Given exercise:
Tally the lines below that contain the string "width", treating uppercase and lowercase as different, and give only the number.
START Material to process
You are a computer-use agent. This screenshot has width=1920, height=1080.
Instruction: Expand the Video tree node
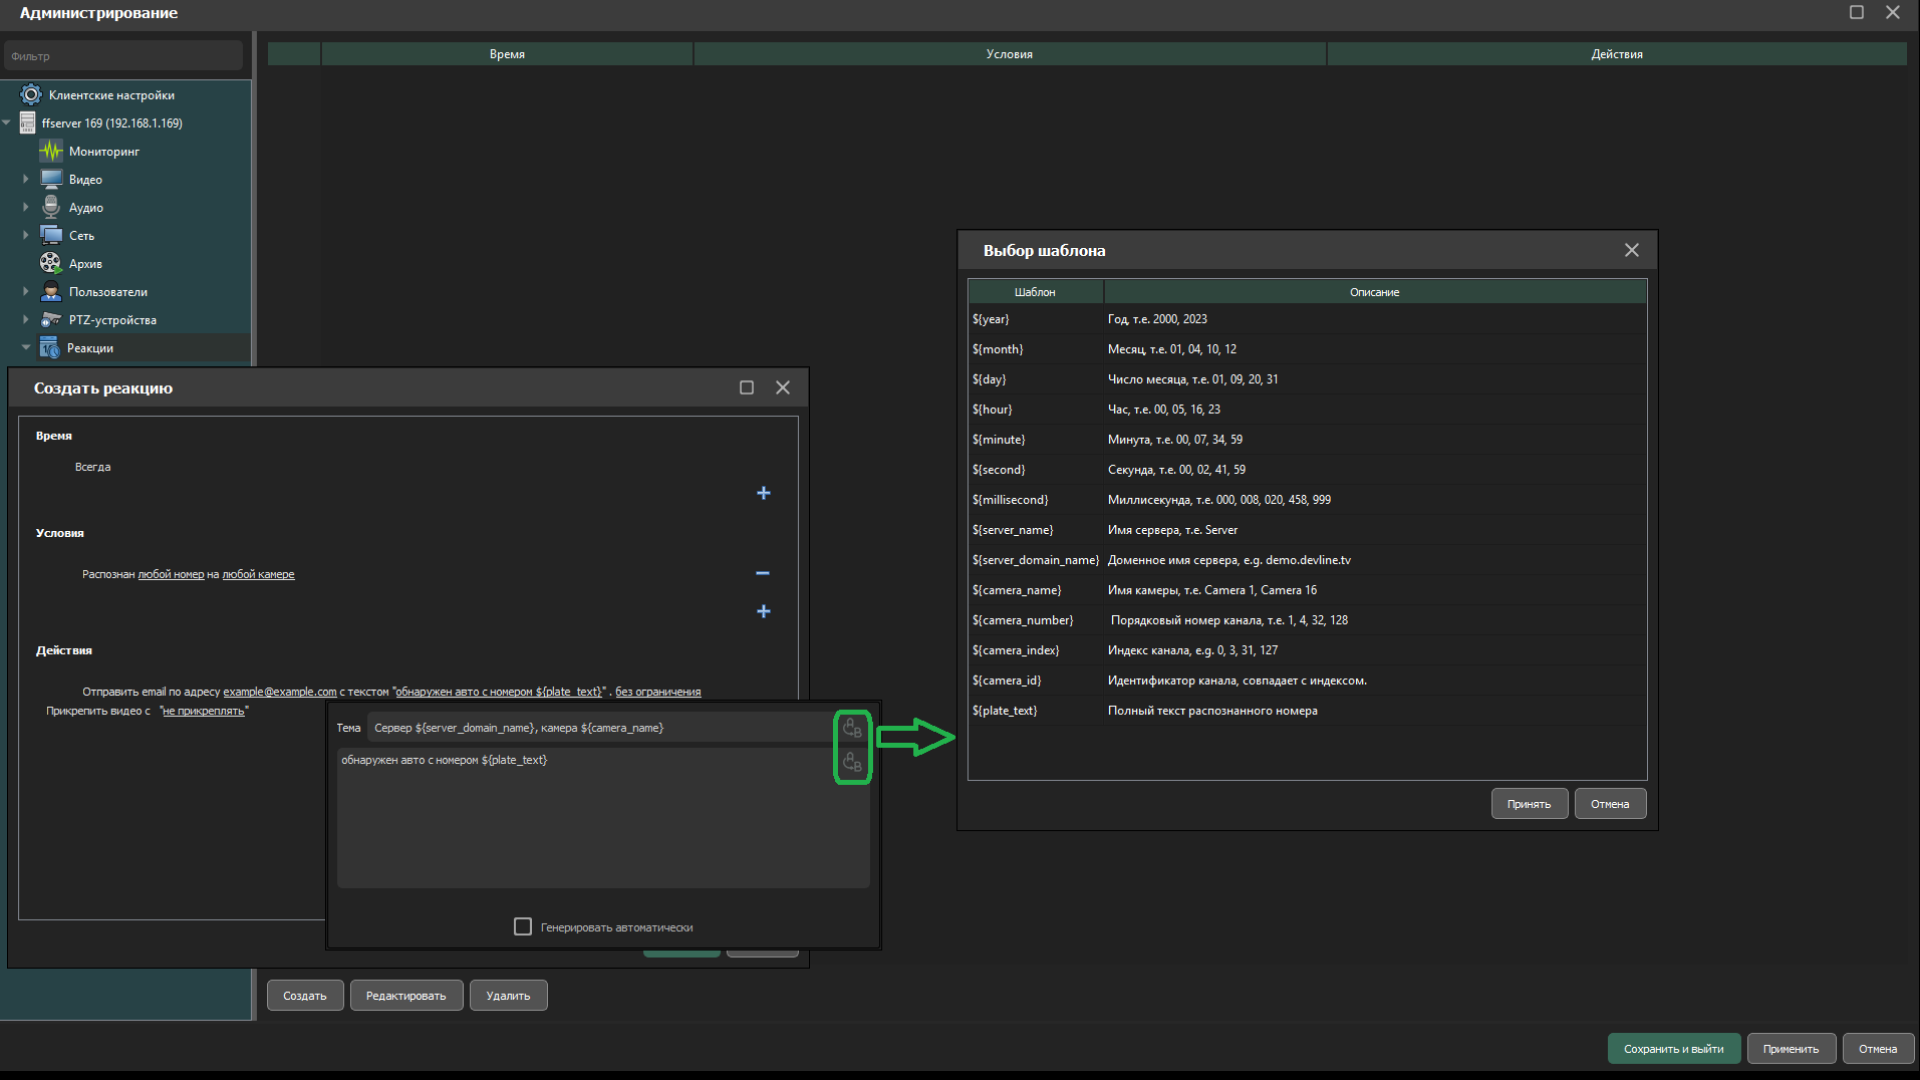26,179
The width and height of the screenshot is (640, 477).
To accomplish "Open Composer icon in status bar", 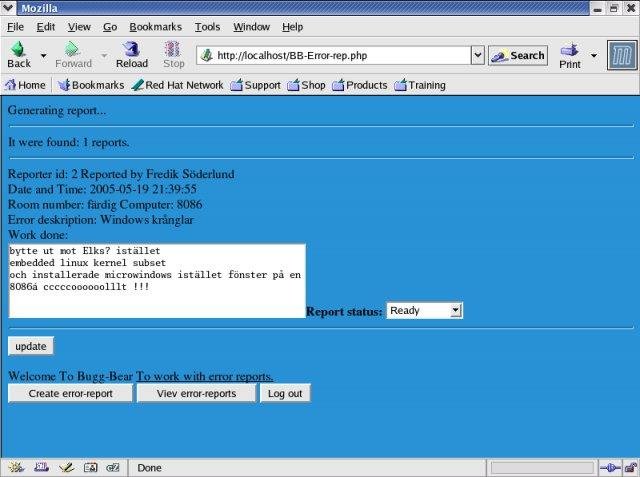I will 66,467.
END Material to process
Result of the exercise:
2